Web developers who have previously worked with a server-side scripting language, such as JSP, PHP, or ASP find that Ajax changes their world. Suddenly a huge chunk -if not all- of the application logic moves to JavaScript. The server-side scripts become lean and simple. In some cases they are reduced to a conduit to the backend, for example a SOAP server or a custom XML protocol. The ultimate Ajaxian approach is perhaps to rid the landscape entirely of XML and to use the JSON format instead. JSON represents data structures better to JavaScript. However, if the data is to be transformed into markup text, it may be more efficient to use an XSLT stylesheet to process XML and produce HTML output, rather than manually parsing and translating JSON.

So what are the drawbacks of Ajax? Are there any? Well, yes… We already mentioned its biggest disadvantage… JavaScript! Not that it is a bad language. Far from it. JavaScript is high-level, powerful, object-oriented, secure, and certainly very useful. However, it is more difficult to debug and maintain than pure server-side scripts. For example, with server-side scripts you never need to waste any thought on browser incompatibilities.

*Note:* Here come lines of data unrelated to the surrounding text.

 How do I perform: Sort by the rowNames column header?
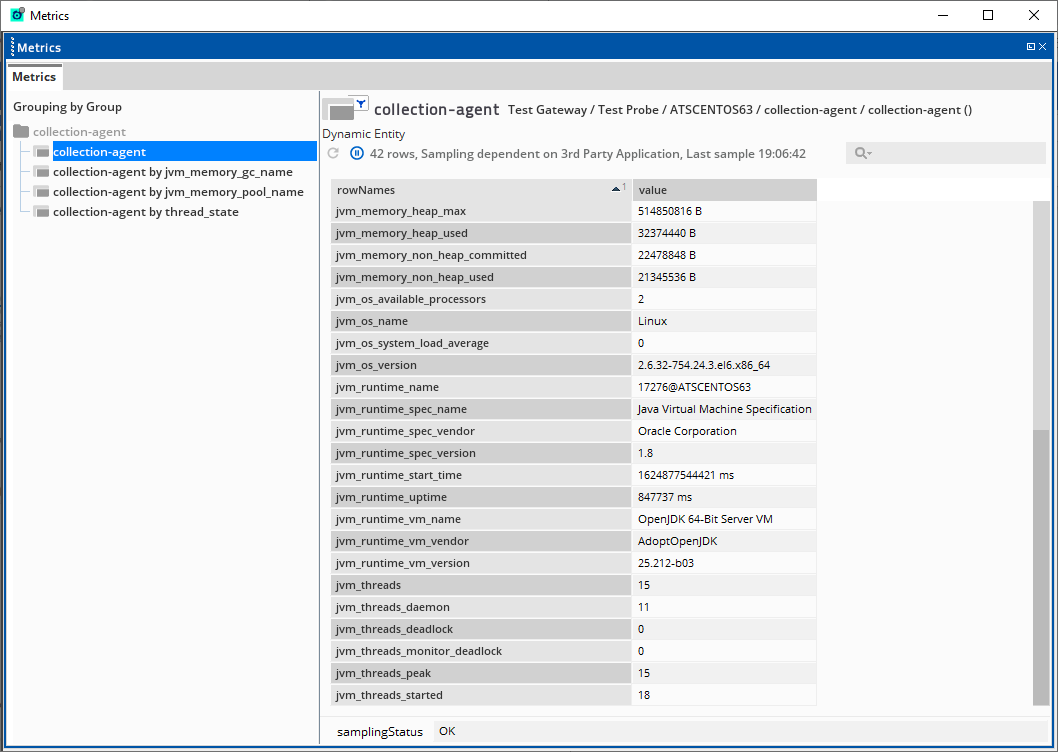pos(470,190)
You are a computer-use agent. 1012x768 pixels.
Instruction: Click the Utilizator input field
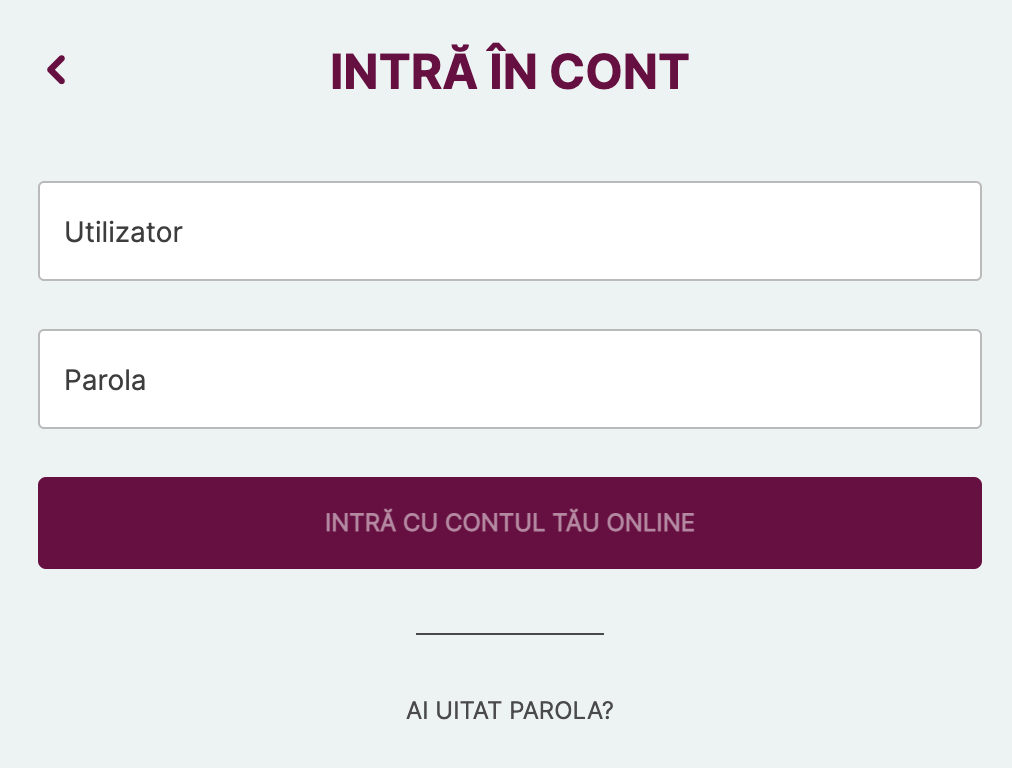click(509, 231)
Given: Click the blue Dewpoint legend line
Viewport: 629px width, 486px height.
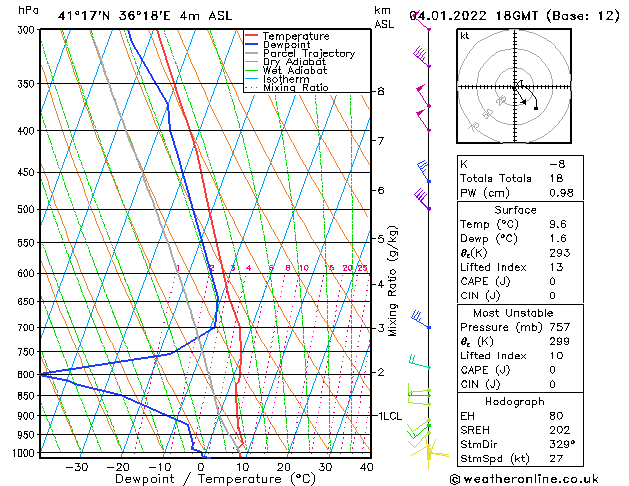Looking at the screenshot, I should [252, 44].
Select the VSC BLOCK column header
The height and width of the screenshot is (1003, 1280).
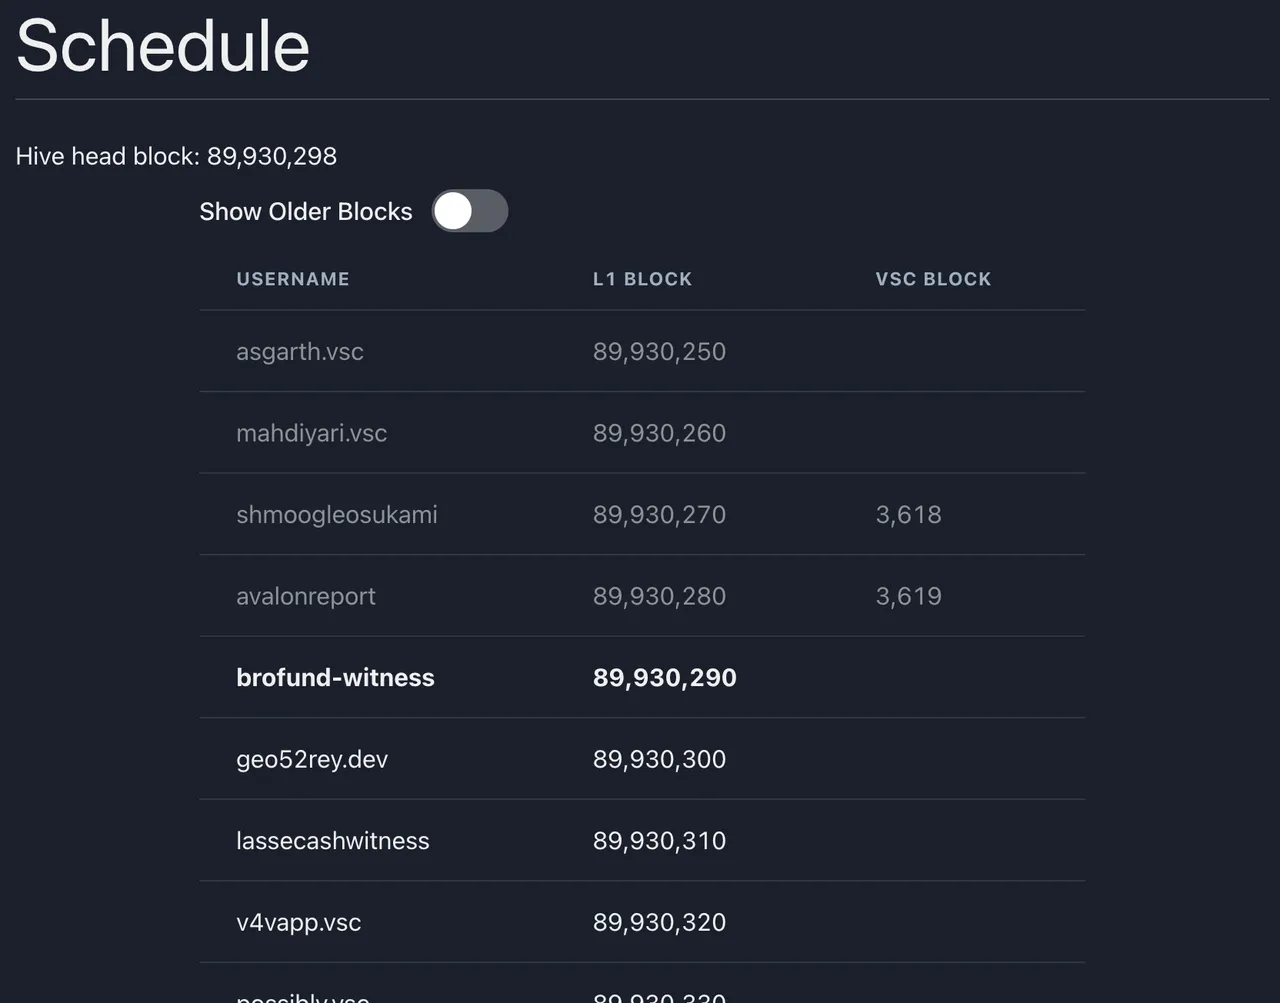[933, 279]
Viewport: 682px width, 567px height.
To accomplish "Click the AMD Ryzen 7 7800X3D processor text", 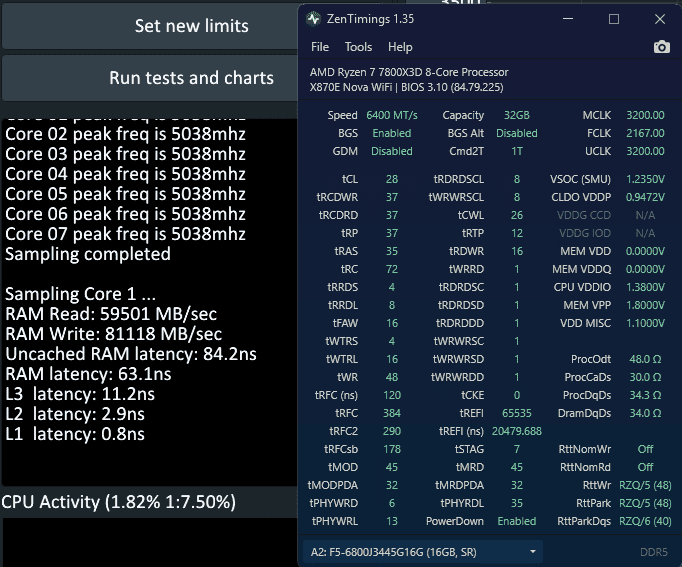I will tap(409, 72).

There are other disadvantages. One problem is that Ajax programs tend to mess up the functionality of the sweepingly popular and heavily used back button of the browser. The button doesn’t behave as users expect, because having eliminated successive page loads, the browser doesn’t keep a history anymore. There is a workaround for this. An invisible IFRAME element can be used for data transfer instead of the XMLHttpRequest object. The back button, or rather the history, remembers subsequent IFRAME page loads.

Are there any alternatives to Ajax? Yes, there are many alternative technologies which can accomplish the same as Ajax. Some are experimental, some are platform-dependent. There are two mature platform-independent products that allow the creation of rich GUIs and asynchronous data transfers, namely Java and Macromedia Flash/ActionScript.

Both of these products constitute interesting and commercially viable alternatives.
Of the two, Java is better known and more widely used. Java developers are probably surprised at the recent Ajax hype. After all, distributed computing is an integral part of Java. What Ajax does, Java programmers have been doing for years. The obvious solution for the delivery of GUI applications via the Web are Java applets. Unfortunately, applets are quite unpopular, because they are slow to load, isolated, and they require a plug-in. Other Java technologies, such as JSP/JSF or JSP/Struts, allow the creation of standard web applications with rich user interfaces. The downside is that they rely on a Java Server, or respectively a web server with Java-specific extensions.

The popular Adobe (formerly Macromedia) Flash is a client-side technology for the creation and delivery of vector graphics and animations. It comes with its own programming language named ActionScript which is ECMAScript-like. Thanks to ActionScript, the Flash product is capable of more than animation. A technique called Flash Remoting, i.e. RPC executed by ActionScript, accomplishes asynchronous data transfer using XML and AMF (ActionScript Message Format). The excellent graphic capabilities of Flash can be exploited to create rich web applications. However, there are some disadvantages. Flash is a proprietary single vendor technology; it requires a browser plug-in (the manufacturer claims that 95% of all Internet users have the Flash player installed), and it is graphic-centric rather than document-centric. It is still an excellent alternative to Ajax, especially for applications that make heavy use of graphics.